Both the Australian and Canadian series are aimed at girls from 8-11 and seek to bring "history to life". To support its take-up in schools, both series are supported by teachers' guides. For the Australian series, these classroom guides were prepared by Dr Pam Macintyre in the Education Faculty at my own university. The academic seal of approval and connection with "real" aspects of history were obviously important to Penguin.
Marnina Gonick has already researched the Canadian series and its representation of Canadian national identity, especially how the historical girl is used to consider contemporary questions of gender and nationality. (Her paper on this topic will hopefully be part of the Girls, Texts, Cultures anthology being edited by Mavis Reimer and Clare Bradford for Wilfrid Laurier University Press.) I am keen to find out how the Australian equivalent represents colonial girls in comparison with their representation in colonial books- though I'll need a cool $250 to buy all the books to date.
While Scholastic has published My Australian Story since 2000 (with a similar connection to the classroom and some high-profile children's authors), Our Australian Girl seems to be the first gender-based historical series of this type to appear in Australia. I first saw it in a bookstore in a large purpose-built display with all four volumes of each characters' story available. The cover artwork is very appealing, and avoids the obvious "this is a book intended to teach me something" look of the Scholastic titles, especially its use of a different charm bracelet motif on each of the characters' titles. The Grace books are about a London orphan who is transported to Australia in 1808 for stealing apples; the Letty books about a free settler who travels to Australia with her sister in 1841; the Poppy books about a girl with Indigenous and Chinese heritage living in a mission during the goldrush in the 1860s; and the Rose books are situated in the early 20th century and focus on the restrictions on girls and women (brought to a head by Rose's suffragette Aunt moving in with the family in Melbourne).
The series website encourages girls to document their own stories of becoming an Australian girl, to fashion their own book cover and learn to do activities enjoyed by the characters (including drawing horses and baking damper).

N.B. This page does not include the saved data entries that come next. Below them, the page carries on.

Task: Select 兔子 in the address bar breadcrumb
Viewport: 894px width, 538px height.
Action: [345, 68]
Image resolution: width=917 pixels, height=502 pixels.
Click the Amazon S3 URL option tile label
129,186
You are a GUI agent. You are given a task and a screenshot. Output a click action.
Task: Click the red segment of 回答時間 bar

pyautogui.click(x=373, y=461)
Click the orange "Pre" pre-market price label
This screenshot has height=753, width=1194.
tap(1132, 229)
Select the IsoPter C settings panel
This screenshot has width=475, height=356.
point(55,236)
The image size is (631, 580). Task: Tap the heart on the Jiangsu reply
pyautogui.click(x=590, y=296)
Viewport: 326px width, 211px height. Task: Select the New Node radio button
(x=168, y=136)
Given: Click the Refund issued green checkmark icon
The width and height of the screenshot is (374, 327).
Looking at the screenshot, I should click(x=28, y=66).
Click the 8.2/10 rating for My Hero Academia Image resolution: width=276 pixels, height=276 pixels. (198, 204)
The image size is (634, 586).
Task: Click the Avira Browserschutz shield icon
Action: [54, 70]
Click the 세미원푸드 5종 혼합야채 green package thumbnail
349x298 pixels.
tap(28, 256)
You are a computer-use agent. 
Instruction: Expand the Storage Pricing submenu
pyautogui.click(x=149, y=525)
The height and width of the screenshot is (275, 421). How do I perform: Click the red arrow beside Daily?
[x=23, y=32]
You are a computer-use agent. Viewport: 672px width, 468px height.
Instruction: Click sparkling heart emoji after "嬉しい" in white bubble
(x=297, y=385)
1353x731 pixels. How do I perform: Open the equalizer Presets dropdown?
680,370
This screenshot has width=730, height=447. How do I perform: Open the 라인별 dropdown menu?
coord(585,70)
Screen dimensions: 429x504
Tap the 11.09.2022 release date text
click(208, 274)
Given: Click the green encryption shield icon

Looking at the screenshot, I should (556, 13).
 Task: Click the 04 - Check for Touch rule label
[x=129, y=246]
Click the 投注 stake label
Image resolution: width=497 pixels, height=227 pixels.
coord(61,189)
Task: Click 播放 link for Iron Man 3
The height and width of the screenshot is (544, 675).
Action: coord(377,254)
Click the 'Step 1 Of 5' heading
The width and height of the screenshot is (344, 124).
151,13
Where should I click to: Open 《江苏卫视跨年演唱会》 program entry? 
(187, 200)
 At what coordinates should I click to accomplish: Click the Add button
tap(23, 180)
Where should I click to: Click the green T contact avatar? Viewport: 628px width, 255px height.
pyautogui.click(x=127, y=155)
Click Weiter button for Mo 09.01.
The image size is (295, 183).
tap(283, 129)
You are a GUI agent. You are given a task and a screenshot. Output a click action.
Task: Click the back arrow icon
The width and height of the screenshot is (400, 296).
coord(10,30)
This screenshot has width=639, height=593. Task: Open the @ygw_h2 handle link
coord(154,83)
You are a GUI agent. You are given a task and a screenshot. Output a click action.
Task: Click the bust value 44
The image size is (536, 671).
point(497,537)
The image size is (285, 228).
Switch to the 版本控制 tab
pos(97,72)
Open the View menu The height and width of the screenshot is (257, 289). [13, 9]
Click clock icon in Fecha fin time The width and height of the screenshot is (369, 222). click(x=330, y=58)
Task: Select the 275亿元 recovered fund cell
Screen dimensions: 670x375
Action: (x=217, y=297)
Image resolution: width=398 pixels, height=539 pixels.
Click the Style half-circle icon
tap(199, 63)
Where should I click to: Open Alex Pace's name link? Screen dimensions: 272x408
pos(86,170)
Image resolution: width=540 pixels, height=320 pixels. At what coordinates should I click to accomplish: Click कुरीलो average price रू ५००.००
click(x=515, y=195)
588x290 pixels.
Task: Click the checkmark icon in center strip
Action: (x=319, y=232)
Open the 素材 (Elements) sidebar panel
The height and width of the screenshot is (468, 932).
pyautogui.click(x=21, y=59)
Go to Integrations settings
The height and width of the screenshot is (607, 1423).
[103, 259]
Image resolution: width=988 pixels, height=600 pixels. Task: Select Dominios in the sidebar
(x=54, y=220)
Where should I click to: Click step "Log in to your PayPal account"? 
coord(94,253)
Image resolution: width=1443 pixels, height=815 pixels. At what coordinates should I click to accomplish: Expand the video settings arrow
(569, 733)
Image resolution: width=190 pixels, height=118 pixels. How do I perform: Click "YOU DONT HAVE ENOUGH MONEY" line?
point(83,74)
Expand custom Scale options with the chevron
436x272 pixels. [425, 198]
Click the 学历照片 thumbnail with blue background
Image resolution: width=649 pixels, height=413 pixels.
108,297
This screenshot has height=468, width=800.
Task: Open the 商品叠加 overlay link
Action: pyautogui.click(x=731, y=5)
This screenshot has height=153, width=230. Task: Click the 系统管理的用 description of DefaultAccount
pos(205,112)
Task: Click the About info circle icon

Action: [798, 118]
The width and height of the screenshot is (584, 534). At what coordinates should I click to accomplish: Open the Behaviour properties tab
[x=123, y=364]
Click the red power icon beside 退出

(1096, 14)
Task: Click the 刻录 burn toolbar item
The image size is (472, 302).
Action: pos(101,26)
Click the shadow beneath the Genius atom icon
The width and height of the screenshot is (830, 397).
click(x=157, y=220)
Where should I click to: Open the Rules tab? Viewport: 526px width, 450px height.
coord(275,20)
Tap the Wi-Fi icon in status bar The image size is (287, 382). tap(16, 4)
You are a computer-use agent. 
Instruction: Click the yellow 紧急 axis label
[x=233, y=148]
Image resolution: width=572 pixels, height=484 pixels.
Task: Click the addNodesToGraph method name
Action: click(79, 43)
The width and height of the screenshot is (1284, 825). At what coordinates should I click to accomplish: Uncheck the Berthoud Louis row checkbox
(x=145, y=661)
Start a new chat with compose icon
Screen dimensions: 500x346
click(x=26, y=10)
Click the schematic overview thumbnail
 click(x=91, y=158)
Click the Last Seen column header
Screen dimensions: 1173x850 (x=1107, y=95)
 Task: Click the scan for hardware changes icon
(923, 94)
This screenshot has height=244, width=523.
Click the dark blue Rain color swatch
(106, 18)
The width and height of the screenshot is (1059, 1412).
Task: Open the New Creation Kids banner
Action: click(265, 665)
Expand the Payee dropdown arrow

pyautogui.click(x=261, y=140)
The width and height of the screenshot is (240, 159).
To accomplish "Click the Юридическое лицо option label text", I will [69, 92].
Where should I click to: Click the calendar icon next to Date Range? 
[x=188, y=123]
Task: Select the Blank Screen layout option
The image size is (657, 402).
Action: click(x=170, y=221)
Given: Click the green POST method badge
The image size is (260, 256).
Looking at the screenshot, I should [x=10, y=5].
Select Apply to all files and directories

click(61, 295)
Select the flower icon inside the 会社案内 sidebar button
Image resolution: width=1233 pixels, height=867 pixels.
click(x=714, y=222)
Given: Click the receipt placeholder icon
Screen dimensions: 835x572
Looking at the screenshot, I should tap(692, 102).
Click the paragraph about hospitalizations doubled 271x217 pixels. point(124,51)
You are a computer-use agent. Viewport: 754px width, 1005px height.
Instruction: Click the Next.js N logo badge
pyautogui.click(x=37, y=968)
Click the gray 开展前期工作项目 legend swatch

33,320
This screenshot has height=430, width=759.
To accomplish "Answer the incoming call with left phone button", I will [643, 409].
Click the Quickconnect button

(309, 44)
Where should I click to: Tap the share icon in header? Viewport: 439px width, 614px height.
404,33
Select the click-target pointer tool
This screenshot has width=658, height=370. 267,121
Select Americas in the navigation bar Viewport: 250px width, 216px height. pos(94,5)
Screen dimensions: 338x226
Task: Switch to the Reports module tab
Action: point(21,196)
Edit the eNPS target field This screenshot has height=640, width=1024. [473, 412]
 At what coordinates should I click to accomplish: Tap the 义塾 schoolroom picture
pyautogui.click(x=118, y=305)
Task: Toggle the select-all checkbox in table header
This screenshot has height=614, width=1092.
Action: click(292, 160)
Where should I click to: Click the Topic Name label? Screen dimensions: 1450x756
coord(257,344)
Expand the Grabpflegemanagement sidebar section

The site recently held a competition where girl readers were invited to describe the kinds of charm they'd like to put on their own charm bracelet. The winning entry is not too far from the kinds of aspirations to be found in girls' magazines of a century ago, including to travel, care for animals, take care of babies and to knit and make things (with an aspiration toward lace making).
Like The Daring Book for Girls there could be an element of parental and grandparental nostalgia here hoping to inculcate old-fashioned values about femininity. Though there's still an element of heroism in the extracts published on the site, with Grace unperturbed when attacked by rats and lice while shackled to the convict ship, the initial signs are that these contemporary versions of colonial Australian girls might just be a little less adventurous than those in the stories real colonial girls read.